▶ TASK PROMPT: Below this line is a listing that includes pictures. Copy exactly, and only, the lines from the one containing "Where should I" through the one containing "You are a computer-use"; the pictures do not go in the copy.

** TASK MATERIAL follows **

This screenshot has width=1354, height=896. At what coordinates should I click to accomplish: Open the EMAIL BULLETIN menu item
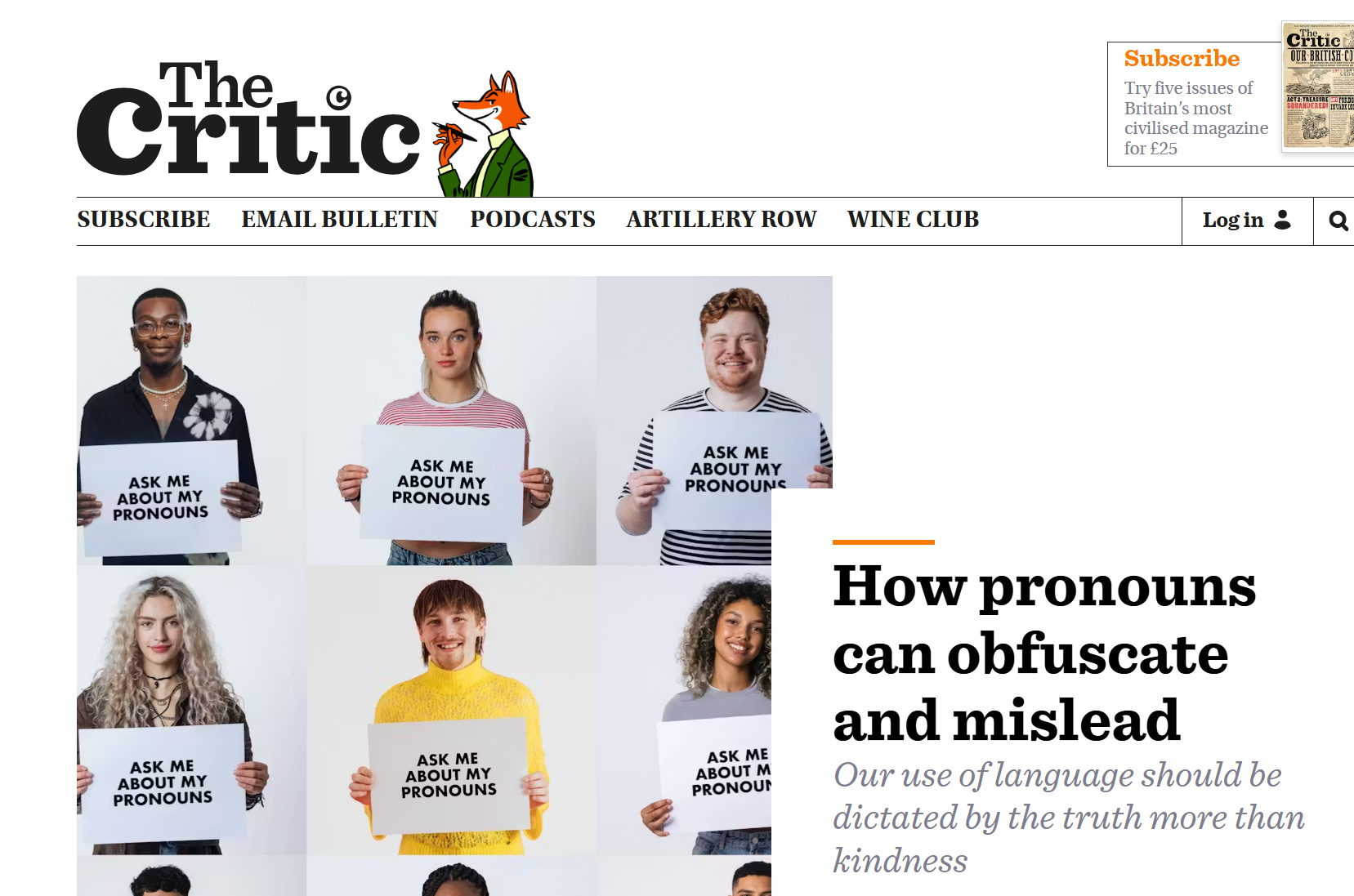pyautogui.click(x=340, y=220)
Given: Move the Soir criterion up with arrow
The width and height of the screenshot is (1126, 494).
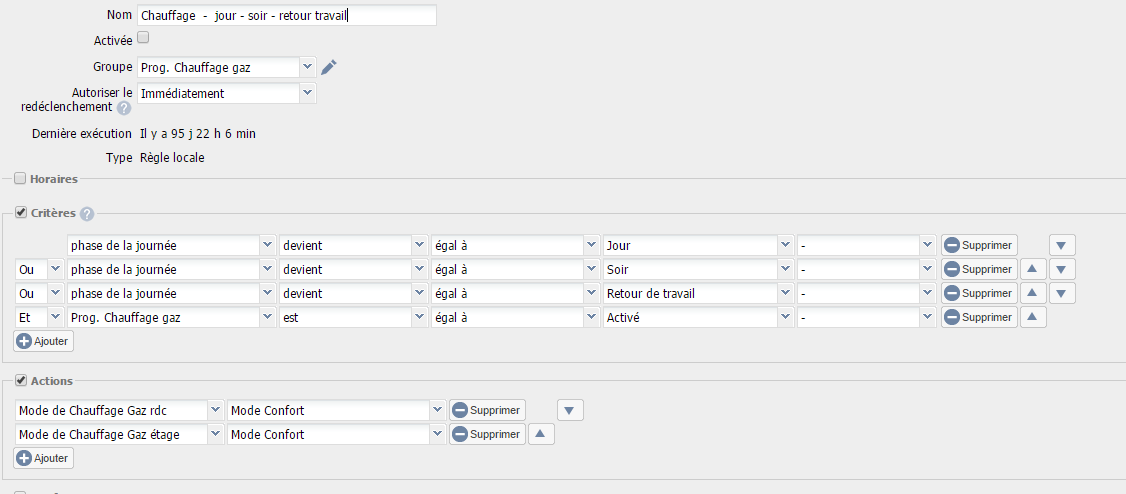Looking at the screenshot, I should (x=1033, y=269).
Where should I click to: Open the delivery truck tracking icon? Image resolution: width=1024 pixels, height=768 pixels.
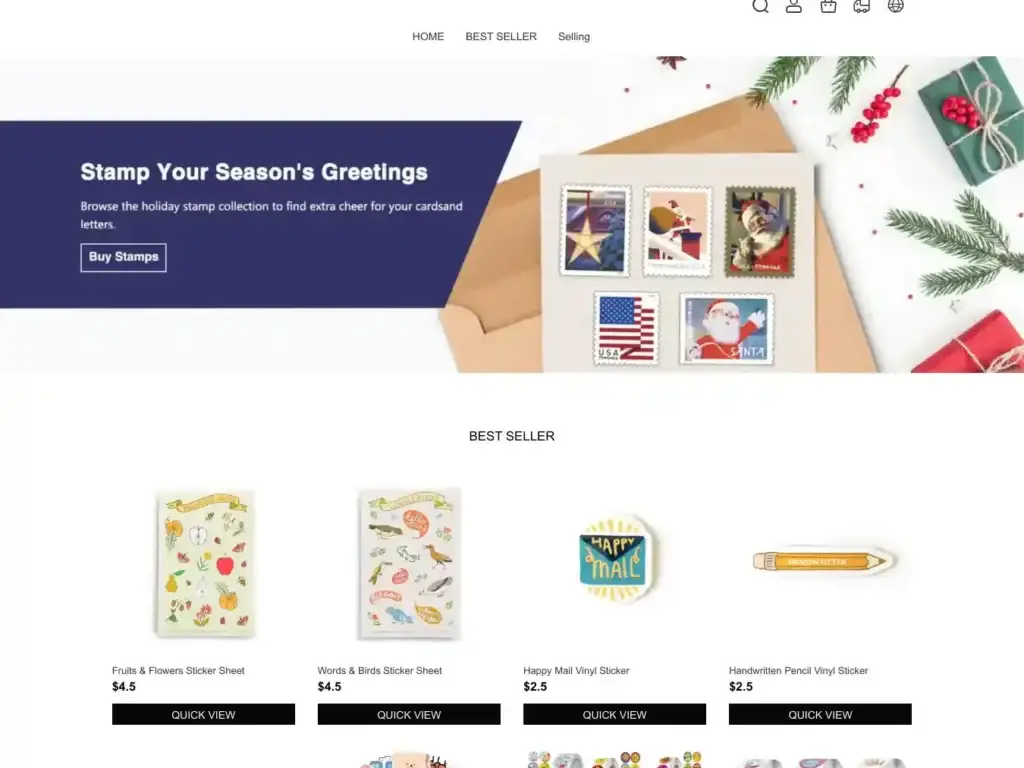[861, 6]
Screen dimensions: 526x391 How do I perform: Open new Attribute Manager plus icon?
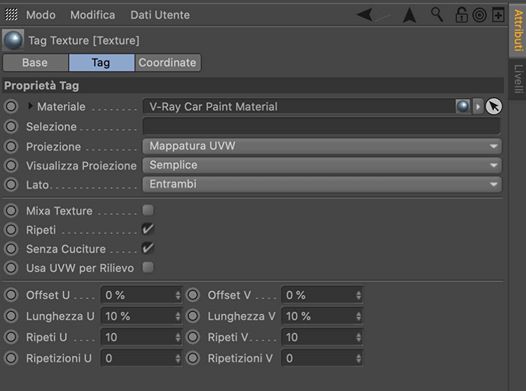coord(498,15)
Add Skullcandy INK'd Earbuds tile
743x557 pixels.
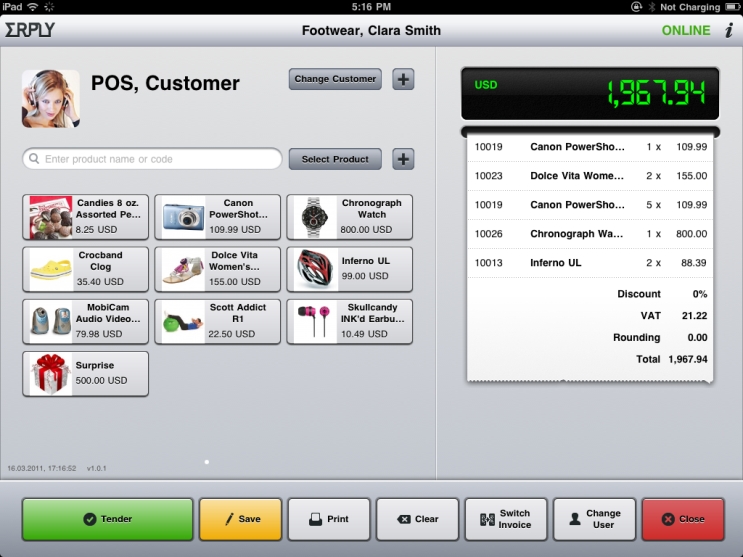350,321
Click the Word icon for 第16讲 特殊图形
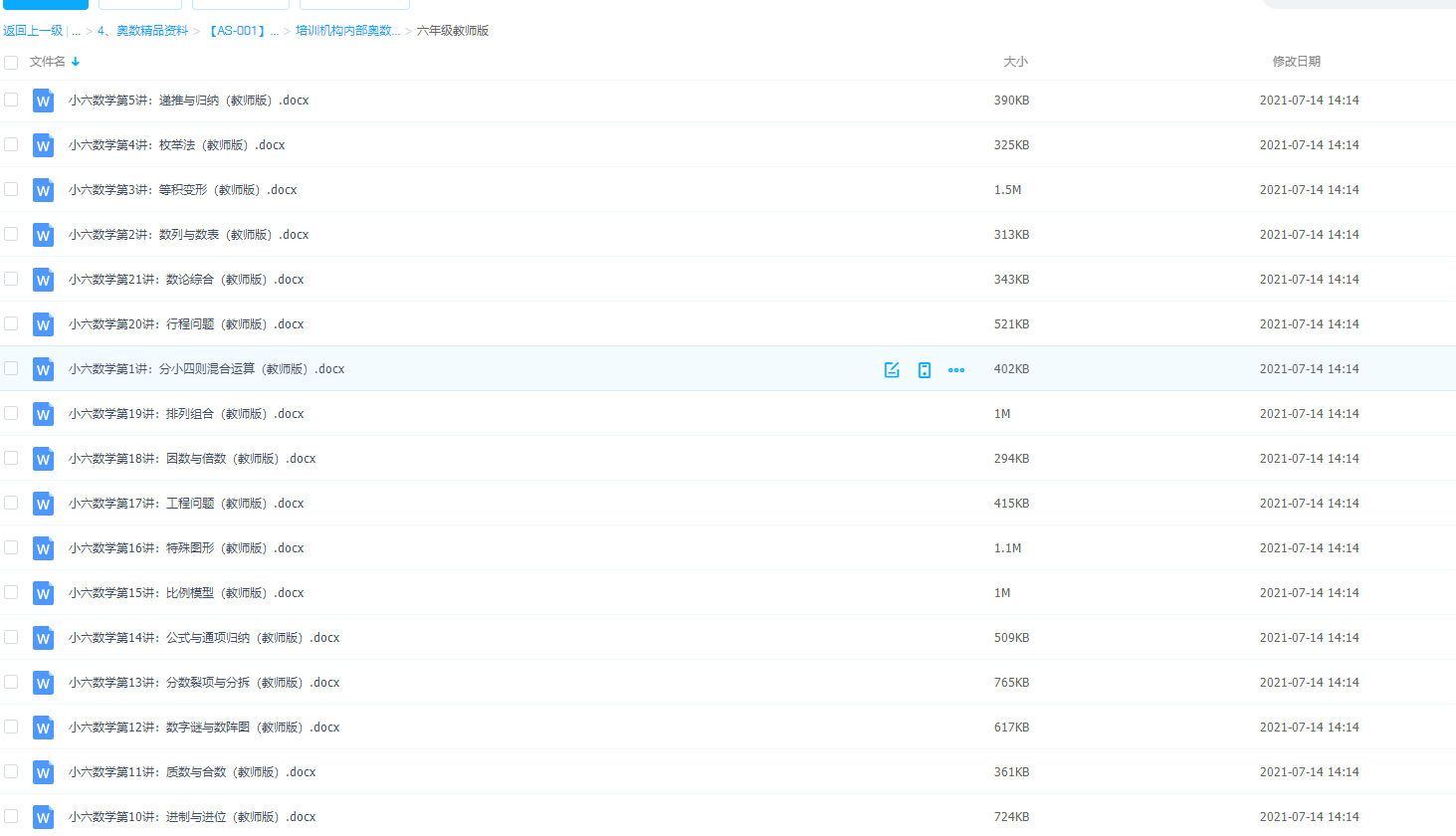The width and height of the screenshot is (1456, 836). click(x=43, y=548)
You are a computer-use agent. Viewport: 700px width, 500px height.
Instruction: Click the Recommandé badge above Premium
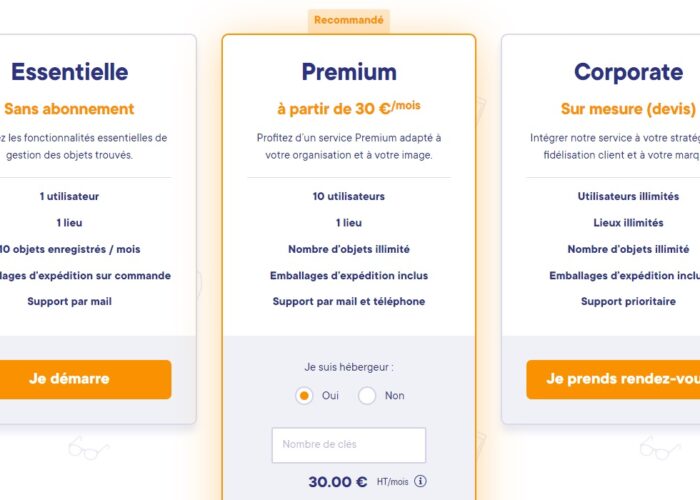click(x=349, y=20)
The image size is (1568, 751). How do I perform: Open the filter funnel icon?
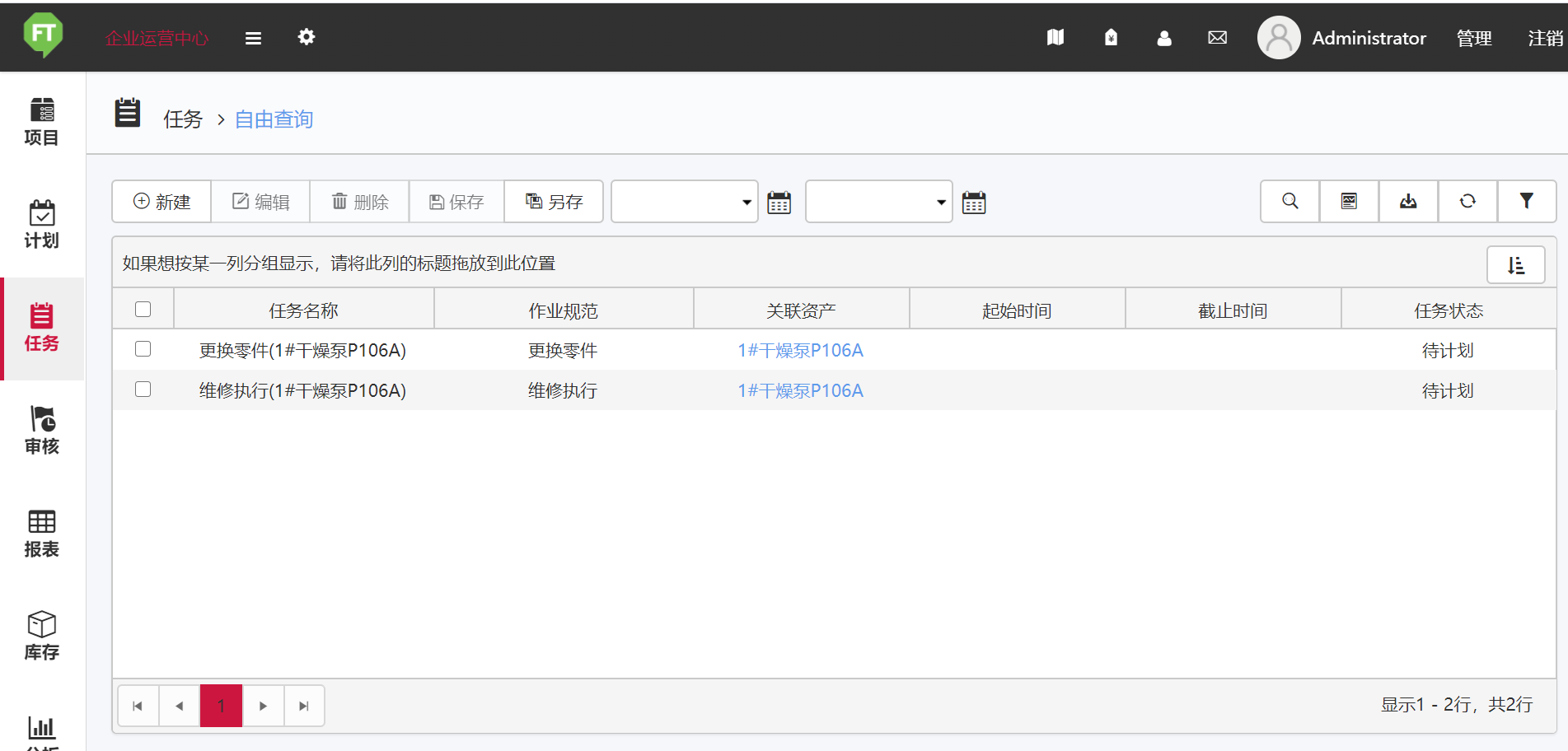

** End of TASK MATERIAL **

▶ RESPONSE FOR THIS EXERCISE:
Where should I click to: Open the delivery truck tracking icon? Image resolution: width=1024 pixels, height=768 pixels.
[861, 6]
Screen dimensions: 526x391 How do I perform: Open new Attribute Manager plus icon?
coord(498,15)
Add Skullcandy INK'd Earbuds tile
743x557 pixels.
350,321
Click the Word icon for 第16讲 特殊图形
The width and height of the screenshot is (1456, 836). click(x=43, y=548)
You are a computer-use agent. Viewport: 700px width, 500px height.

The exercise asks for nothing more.